Dengar, semua orang suka rumor transfer yang bagus, terutama jika melibatkan striker muda Amerika. Ricardo Pepi ke Fulham? Kedengarannya menarik, bukan? Anak itu masih berusia 21 tahun, dan sudah mencetak 10 gol dalam 23 penampilan untuk USMNT, termasuk gol penentu kemenangan yang krusial melawan Honduras pada tahun 2021. Dia punya potensi, tidak diragukan lagi, tetapi jalan dari bintang Eredivisie menjadi starter Premier League penuh dengan kisah-kisah peringatan.
Masalahnya, perjalanan Pepi sedikit seperti roller coaster. Dia meledak di kancah dengan FC Dallas, mencetak 13 gol dalam 31 penampilan MLS pada tahun 2021 sebelum pindah dengan harga mahal ke Augsburg di Bundesliga. Masa di Jerman itu? Sulit. Nol gol dalam 16 pertandingan liga untuk Augsburg. Rasanya dia tenggelam. Kemudian datang pinjaman ke FC Groningen, di mana dia menemukan kembali performanya dengan 12 gol dalam 29 pertandingan Eredivisie selama musim 2022-23. Itu cukup untuk membuatnya pindah permanen ke PSV Eindhoven, di mana dia sebagian besar menjadi super-sub, mencetak 7 gol dalam 27 penampilan liga musim lalu, dengan hanya 2 kali menjadi starter. Dia bahkan menyumbangkan satu gol dalam kemenangan 3-1 PSV di fase grup Liga Champions atas Sevilla. Dia telah menunjukkan kilasan.

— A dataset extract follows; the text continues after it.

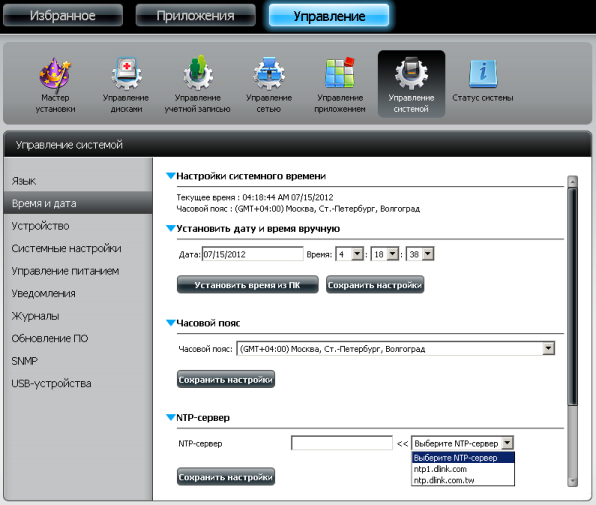
Task: Open the hour dropdown showing 4
Action: point(349,254)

Begini tentang Fulham: mereka bukan mesin gol. Musim lalu, mereka finis ke-13 di Premier League, hanya mencetak 55 gol. Pencetak gol terbanyak mereka, Rodrigo Muniz, hanya berhasil mencetak 9 gol liga. Raul Jimenez, striker veteran, hanya mencetak 5 gol. Keterampilan Pepi – kemampuan mencetak golnya, atletismenya – secara teoritis bisa cocok. Sistem Marco Silva, ketika berfungsi, memang menciptakan peluang. Tetapi Premier League adalah binatang yang sama sekali berbeda. Lebih cepat, lebih fisik, dan para bek tanpa henti. Pepi akan beralih dari bermain melawan PEC Zwolle menjadi bertarung dengan Virgil van Dijk. Itu adalah lompatan besar.
**Bayangan Mitrovic Masih Mengintai**
Jujur saja: Fulham belum benar-benar menggantikan Aleksandar Mitrovic sejak dia pindah ke Al-Hilal musim panas lalu dengan harga yang dilaporkan £46 juta. Mitrovic adalah jimat Fulham, seorang pemain yang secara rutin mencetak dua digit gol di Championship dan kemudian menyumbangkan 14 gol Premier League di musim 2022-23. Kepergiannya menciptakan kekosongan yang tidak bisa diisi oleh Muniz dan Jimenez. Pepi akan masuk ke situasi di mana dia langsung berada di bawah tekanan untuk menjadi pencetak gol utama, atau setidaknya kontributor yang signifikan. Apakah dia siap untuk tekanan seperti itu? Dia kesulitan di bawah ekspektasi serupa di Augsburg.
Pendapat saya: langkah ini terasa seperti terjadi setahun terlalu cepat untuk Pepi. Dia membutuhkan menit bermain yang konsisten, bukan situasi lain di mana dia berjuang untuk mendapatkan sisa-sisa di belakang striker yang sudah mapan, meskipun tidak produktif. Dia punya kontrak dengan PSV hingga 2028, jadi bukan berarti dia sangat membutuhkan kepindahan. Mungkin satu tahun lagi menjadi pemain rotasi kunci di klub Liga Champions, mendapatkan lebih banyak starter, membangun kepercayaan diri, akan lebih baik baginya. Dia masih muda, masih mentah di beberapa area permainannya. Melemparkannya ke penggilingan Premier League sekarang terasa seperti pertaruhan pada potensi, bukan kesiapan yang terbukti. Dia perlu menunjukkan bahwa dia bisa menjadi *pemain utama* selama satu musim penuh, bukan hanya ledakan di sana-sini.
Jika Pepi akhirnya bermain di Craven Cottage, saya memprediksi dia tidak akan mencetak lebih dari 6 gol Premier League di musim pertamanya, dan Fulham akan kembali mendekati paruh bawah klasemen.